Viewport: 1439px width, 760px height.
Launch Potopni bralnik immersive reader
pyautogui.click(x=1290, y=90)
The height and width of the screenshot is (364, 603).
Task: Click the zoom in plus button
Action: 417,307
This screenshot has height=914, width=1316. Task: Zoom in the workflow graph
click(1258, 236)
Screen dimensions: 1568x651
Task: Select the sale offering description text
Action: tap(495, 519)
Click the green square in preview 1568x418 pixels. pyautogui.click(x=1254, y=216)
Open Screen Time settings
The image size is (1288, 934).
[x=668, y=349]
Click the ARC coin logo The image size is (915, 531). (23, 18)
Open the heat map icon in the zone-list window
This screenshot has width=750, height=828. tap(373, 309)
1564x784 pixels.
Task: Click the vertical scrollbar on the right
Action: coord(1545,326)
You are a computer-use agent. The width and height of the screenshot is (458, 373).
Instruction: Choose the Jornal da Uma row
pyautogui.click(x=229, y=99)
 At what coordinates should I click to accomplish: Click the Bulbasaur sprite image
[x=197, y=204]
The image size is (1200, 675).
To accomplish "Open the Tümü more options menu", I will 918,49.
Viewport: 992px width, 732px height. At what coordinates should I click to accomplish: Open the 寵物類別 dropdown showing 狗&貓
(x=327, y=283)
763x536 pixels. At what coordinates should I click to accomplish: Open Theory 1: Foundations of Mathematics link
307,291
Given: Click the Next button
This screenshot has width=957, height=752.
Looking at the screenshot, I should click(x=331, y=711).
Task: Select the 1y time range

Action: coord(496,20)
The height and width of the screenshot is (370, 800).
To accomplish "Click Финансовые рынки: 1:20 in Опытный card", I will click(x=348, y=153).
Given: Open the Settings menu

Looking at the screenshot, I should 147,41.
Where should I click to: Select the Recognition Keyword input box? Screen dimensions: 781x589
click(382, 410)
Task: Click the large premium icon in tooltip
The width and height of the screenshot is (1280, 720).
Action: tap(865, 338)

Your objective: Would you tally the lines above holding "will" and reply with the total alone?

Answer for the task: 2